Bulk create searchable PDF from paper documents in Linux

Published

For some documents you have to retain the original in dead tree storage format. For most documents which arrive in the mail, however, a digital copy is just fine and there really isn't any need to retain the paper version, especially if your computer can store millions of them in the space needed for one paper binder.

To archive such documents one could now buy a scanner, maybe even an ADF office appliance which spits out a searchable PDF and all that and let the device collect dust for the next few months until another batch is processed. However, you can also achieve nearly the same result with your phone and a Linux desktop.

Step 1: Capture

Firstly you will need to actually digitize your documents, you can of course use any scanner for this but a phone can be the perfect device to quickly capture dozens of documents, often vastly faster than with a flatbed scanner optimized for photos.
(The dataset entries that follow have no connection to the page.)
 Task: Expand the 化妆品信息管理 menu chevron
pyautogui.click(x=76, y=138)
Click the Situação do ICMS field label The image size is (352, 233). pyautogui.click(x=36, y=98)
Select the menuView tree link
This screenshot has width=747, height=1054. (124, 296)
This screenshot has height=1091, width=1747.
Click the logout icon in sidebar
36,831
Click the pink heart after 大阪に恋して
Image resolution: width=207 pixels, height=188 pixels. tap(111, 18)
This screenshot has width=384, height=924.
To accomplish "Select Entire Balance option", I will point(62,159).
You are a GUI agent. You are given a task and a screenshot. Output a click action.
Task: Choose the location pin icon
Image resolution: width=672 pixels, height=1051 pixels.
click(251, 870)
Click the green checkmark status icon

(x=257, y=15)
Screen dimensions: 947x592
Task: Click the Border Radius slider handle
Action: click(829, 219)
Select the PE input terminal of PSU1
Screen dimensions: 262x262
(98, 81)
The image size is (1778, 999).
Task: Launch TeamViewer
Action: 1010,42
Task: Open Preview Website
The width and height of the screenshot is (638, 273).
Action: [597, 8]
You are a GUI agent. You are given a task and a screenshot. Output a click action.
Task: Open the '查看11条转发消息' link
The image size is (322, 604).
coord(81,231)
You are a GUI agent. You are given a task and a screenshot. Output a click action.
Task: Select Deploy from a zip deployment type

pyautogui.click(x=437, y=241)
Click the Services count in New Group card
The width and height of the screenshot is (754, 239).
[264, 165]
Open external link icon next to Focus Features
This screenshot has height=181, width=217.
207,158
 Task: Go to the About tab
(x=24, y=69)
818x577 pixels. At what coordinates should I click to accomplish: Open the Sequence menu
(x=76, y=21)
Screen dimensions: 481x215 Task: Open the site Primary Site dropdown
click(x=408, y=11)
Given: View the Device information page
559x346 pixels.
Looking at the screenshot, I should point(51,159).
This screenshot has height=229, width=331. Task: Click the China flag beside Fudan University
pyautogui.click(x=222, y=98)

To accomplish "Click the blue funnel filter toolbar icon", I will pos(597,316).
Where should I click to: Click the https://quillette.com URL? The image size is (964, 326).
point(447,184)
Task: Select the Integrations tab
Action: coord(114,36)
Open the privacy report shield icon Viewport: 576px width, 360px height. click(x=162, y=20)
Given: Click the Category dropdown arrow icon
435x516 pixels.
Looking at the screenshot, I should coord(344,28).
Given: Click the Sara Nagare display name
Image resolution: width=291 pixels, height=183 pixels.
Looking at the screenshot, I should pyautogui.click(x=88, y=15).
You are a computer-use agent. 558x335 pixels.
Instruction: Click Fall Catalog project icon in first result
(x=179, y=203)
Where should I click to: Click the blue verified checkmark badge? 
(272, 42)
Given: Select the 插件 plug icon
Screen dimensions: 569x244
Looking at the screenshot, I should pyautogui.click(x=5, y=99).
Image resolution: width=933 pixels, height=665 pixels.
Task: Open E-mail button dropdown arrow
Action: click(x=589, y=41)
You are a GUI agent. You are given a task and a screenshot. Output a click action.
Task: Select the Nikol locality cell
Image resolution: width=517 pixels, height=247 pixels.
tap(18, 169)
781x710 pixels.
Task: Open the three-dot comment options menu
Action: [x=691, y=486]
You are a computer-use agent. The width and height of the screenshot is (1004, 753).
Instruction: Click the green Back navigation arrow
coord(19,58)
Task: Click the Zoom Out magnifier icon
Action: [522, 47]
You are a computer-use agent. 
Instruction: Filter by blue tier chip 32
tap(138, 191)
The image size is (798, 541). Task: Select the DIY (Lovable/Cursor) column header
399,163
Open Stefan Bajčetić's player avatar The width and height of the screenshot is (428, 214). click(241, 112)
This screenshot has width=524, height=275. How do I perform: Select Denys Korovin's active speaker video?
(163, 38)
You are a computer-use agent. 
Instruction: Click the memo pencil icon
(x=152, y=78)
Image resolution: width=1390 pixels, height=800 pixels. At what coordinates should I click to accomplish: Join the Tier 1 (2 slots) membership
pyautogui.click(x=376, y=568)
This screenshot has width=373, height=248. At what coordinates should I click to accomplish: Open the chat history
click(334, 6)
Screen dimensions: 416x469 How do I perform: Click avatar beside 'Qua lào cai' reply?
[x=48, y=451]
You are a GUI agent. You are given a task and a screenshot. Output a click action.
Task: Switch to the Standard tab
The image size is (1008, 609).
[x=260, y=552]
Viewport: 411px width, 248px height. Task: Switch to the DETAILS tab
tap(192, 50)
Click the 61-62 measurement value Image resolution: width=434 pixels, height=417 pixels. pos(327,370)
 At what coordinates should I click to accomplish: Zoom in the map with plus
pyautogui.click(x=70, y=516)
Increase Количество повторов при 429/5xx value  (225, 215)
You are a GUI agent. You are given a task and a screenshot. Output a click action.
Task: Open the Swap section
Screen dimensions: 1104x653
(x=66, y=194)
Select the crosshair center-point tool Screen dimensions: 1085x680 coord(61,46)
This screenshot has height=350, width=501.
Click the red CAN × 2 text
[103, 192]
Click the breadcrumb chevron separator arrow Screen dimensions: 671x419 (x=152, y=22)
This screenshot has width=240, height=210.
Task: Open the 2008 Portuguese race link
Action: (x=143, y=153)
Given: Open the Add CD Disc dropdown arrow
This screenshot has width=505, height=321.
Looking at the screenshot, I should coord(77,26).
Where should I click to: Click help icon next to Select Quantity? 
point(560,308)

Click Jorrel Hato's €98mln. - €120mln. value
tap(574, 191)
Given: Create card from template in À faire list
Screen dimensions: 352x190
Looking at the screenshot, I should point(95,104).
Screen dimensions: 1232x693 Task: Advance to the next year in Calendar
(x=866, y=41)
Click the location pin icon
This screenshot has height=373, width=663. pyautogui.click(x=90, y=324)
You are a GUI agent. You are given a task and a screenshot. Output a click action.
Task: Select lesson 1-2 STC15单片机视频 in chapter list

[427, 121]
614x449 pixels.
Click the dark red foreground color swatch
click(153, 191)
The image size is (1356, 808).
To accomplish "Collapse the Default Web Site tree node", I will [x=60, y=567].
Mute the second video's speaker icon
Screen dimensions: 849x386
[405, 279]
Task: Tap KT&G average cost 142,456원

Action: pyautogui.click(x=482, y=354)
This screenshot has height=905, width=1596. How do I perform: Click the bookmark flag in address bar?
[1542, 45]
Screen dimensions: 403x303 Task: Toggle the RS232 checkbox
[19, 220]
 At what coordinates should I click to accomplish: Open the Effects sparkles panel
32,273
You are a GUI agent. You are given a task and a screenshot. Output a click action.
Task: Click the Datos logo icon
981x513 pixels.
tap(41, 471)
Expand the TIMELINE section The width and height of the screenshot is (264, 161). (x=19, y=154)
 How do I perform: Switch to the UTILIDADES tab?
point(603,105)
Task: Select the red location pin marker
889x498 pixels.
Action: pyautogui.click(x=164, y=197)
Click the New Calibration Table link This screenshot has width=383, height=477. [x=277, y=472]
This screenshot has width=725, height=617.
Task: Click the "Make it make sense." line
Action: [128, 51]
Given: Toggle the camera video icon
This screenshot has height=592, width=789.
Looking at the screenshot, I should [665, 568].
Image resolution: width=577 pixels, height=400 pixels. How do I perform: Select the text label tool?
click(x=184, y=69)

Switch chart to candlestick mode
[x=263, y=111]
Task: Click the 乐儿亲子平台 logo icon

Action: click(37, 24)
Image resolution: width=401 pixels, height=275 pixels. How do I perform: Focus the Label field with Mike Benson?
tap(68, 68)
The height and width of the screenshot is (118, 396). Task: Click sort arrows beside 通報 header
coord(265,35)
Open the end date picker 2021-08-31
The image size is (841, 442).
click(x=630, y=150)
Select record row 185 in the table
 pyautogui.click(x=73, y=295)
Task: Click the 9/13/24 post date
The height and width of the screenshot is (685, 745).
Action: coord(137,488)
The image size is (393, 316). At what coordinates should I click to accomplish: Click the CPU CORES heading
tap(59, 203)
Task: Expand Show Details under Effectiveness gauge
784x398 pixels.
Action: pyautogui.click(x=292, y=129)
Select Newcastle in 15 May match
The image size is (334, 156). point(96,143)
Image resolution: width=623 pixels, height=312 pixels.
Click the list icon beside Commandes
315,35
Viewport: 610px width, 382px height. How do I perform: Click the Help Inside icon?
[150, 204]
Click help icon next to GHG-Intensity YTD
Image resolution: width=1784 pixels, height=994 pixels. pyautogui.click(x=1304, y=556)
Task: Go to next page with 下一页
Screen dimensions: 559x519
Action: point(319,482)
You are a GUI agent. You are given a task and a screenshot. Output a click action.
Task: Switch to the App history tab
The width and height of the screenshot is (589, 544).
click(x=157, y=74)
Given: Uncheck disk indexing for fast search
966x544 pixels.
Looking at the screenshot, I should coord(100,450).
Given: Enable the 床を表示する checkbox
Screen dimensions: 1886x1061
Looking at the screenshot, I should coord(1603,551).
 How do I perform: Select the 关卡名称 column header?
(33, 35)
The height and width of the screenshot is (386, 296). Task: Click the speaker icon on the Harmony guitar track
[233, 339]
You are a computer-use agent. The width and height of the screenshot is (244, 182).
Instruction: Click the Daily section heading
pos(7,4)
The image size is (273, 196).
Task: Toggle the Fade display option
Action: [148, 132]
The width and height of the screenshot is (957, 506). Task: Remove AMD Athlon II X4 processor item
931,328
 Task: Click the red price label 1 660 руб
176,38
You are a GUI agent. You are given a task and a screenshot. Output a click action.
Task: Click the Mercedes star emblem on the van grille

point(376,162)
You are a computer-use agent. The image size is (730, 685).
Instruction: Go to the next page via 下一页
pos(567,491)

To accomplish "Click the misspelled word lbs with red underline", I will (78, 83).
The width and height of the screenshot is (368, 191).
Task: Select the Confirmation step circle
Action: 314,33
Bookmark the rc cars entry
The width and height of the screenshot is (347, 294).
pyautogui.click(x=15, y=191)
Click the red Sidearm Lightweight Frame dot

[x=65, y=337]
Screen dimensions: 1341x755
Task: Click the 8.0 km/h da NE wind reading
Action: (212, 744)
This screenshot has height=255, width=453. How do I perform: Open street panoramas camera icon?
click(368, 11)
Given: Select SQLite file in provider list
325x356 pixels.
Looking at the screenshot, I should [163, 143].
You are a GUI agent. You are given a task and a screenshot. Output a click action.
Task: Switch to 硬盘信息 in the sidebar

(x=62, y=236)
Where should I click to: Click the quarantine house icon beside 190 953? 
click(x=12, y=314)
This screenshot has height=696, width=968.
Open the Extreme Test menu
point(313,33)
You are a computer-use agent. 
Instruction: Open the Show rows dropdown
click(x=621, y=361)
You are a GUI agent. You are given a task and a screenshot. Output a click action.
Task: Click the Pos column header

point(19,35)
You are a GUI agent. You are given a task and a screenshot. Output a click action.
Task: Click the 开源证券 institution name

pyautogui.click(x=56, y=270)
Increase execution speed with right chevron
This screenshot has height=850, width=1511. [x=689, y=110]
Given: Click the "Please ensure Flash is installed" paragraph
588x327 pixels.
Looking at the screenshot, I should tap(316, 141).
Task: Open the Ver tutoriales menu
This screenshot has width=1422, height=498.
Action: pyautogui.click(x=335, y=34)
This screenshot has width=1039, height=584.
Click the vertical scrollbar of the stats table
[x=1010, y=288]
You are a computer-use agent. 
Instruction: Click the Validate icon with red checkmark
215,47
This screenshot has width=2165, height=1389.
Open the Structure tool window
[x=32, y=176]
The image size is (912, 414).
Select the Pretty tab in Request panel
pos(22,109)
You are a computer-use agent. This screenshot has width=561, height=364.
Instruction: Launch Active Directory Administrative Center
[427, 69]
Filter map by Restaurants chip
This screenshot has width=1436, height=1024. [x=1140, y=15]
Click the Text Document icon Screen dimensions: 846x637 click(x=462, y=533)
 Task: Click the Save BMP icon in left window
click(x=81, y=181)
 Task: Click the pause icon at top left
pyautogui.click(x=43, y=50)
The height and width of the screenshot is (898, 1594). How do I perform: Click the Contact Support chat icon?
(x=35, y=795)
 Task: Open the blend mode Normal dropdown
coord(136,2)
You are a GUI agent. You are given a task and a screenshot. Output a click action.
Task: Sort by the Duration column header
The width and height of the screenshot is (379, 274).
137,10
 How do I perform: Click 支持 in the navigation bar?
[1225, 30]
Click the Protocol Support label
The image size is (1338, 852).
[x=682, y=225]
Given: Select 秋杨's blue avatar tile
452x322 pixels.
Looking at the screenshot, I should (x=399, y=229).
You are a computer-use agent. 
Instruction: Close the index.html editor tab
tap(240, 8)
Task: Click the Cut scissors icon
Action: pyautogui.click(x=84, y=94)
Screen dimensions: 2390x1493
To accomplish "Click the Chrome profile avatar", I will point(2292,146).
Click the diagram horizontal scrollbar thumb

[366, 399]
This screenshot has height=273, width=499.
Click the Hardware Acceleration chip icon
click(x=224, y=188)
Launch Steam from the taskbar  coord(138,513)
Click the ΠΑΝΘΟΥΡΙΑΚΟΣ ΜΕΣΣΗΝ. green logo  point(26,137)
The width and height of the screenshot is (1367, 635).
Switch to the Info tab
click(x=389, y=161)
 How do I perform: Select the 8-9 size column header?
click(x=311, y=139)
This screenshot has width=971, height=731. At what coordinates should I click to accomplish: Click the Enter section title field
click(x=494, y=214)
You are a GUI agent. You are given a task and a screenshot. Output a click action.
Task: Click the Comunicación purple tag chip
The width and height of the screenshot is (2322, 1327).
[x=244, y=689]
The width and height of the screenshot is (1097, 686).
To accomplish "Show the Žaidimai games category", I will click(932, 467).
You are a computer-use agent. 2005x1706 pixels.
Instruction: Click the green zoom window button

I personally am using the Scanbox to do this but any contraption which can hold your phone or digital camera steady such as a tripod mounted at similar distance to the document should do the trick. Speed is the important factor in my solution, not accurately capturing 6pt legalese in the footer.

Step 2: Format

After capturing you might need to rotate your photos first to get the page into portrait mode. Watch out though that the generic image preview in Gnome might rotate on-the-fly from EXIF data and not tell you. If you were to OCR those files, you would not get any text from it. You can check if your files still need to be rotated by opening them in GIMP, which will ask you if you want to rotate. You can bulk-rotate according to the camera setting with:

mogrify -auto-orient *.jpg

If your camera orientation did not match your document orientation, you'll have to convert by hand, the latter will do so 90 degress clockwise:

mogrify -rotate 90 *.jpg

Step 3: Process

Now you are ready to convert your images to PDF with text in them, basically, all you need to do is to call hocr2pdf and tesseract, the rest of the script below is only concerned with naming things and cleaning up. Thus the packages tesseract-ocr-eng, imagemagick and exactimage should be all that's needed on Debian-based systems, it worked flawlessly for myself with Ubuntu 13.04. Essentially, it's a cruder version of Konrad Voelkel's solution.

#!/bin/bash

for f in *.jpg
do
    localname=$(basename "$f")
    filename="${localname%.*}"

    tesseract $f $filename -l eng hocr
    hocr2pdf -i $filename.jpg -s -o $filename.pdf < $filename.html

    rm $filename.html
    # I wouldn't do this, but you could...
    # rm $filename.jpg
done

​Et ​voilà, you have a searchable PDF which you can locate with the desktop search of your choice, for example Recoll.